When we heat hydrogen, air, or any mass of gas, we simply increase the velocity of its moving molecules. When we cool the gas, we simply lessen the velocity of the same molecules. Take a current of air which enters a room through a furnace. In passing it comes in contact with heated iron, and, as we say, is heated. But, as we view the process, the molecules of the air, while in contact with the hot iron, collide with the very rapidly oscillating metallic molecules, and fly back as a billiard-ball would under similar circumstances, with a greatly increased velocity, and it is this more rapid motion which alone constitutes the higher temperature.
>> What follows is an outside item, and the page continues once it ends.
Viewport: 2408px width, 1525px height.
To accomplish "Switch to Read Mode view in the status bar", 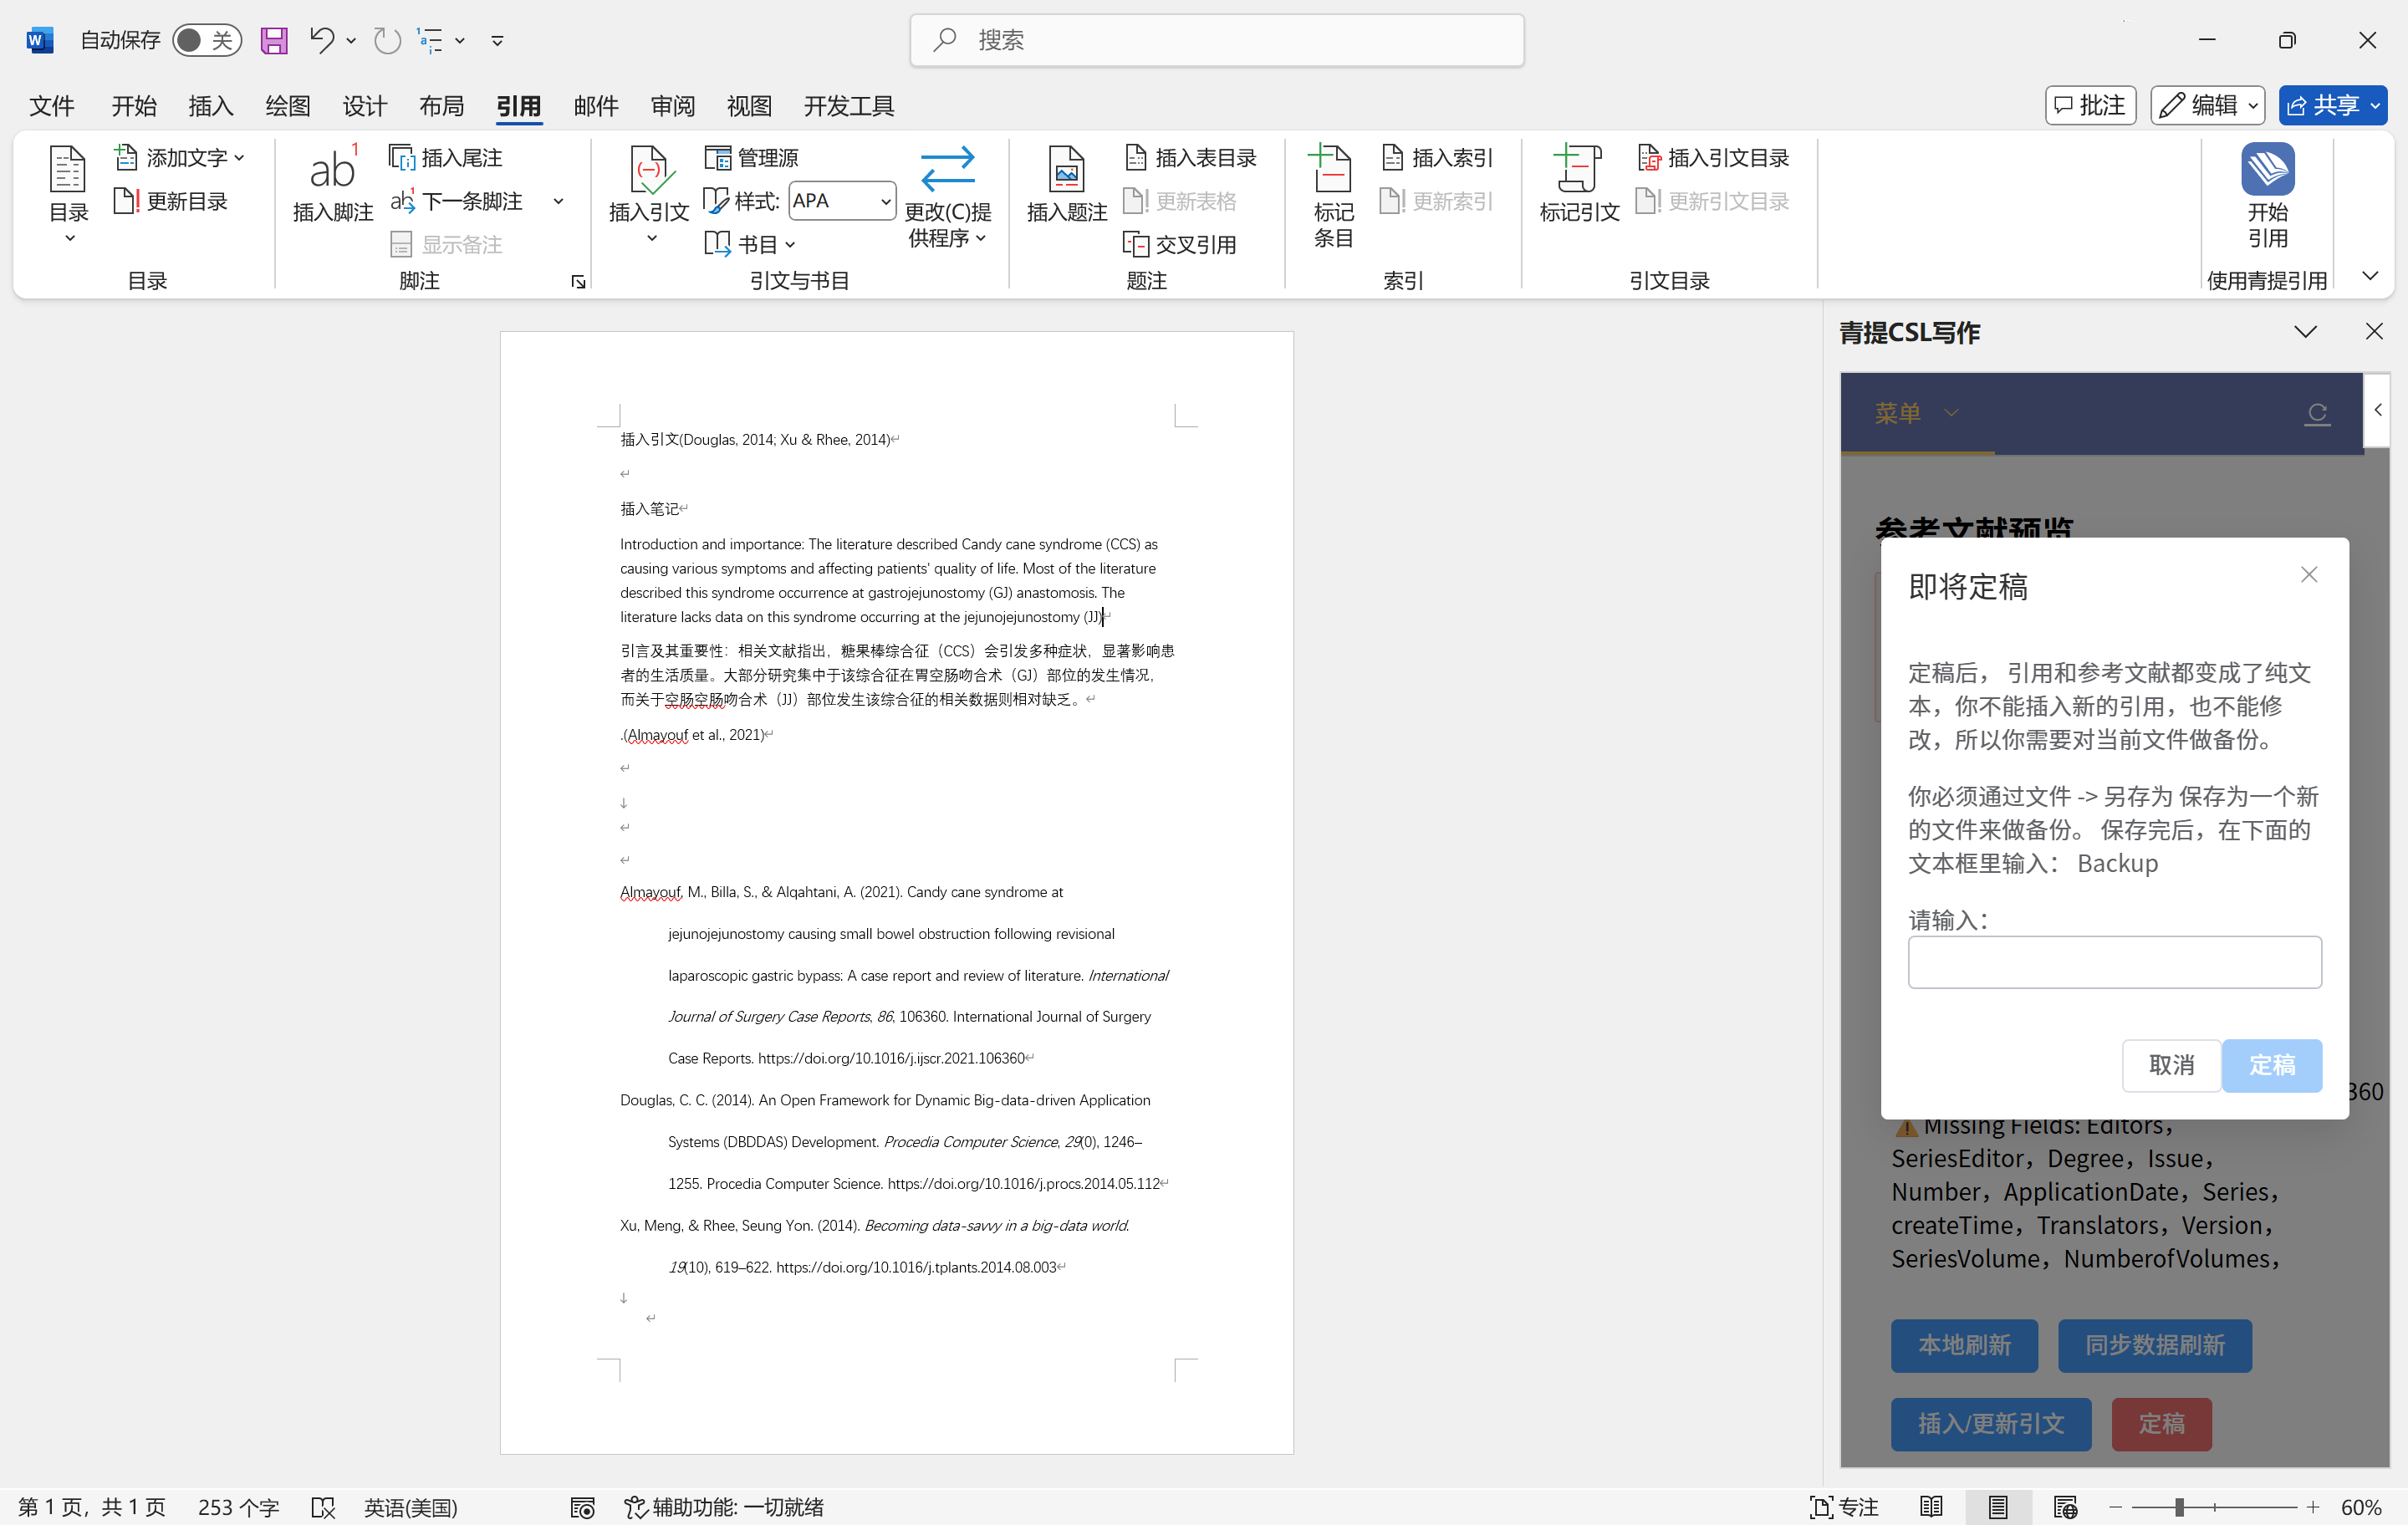I will [x=1931, y=1506].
Consider, next, what must be the effect on the surface. A moment's reflection will show that the normal pressure exerted by the molecular storm, always raging in the atmosphere, is due not only to the impact of the molecules, but also to the reaction caused by their rebound. When the molecules rebound, they are, as it were, driven away from the surface in virtue of the inherent elasticity both of the surface and of the molecules. Now, what takes place when one mass of matter is driven away from another—when a cannon-ball is driven out of a gun, for example? Why, the gun kicks! And so every surface from which molecules rebound must kick; and, if the velocity is not changed by the collision, one half of the pressure caused by the molecular bombardment is due to the recoil. From a heated surface, as we have said, the molecules rebound with an increased velocity, and hence the recoil must be proportionally increased, determining a greater pressure against the surface.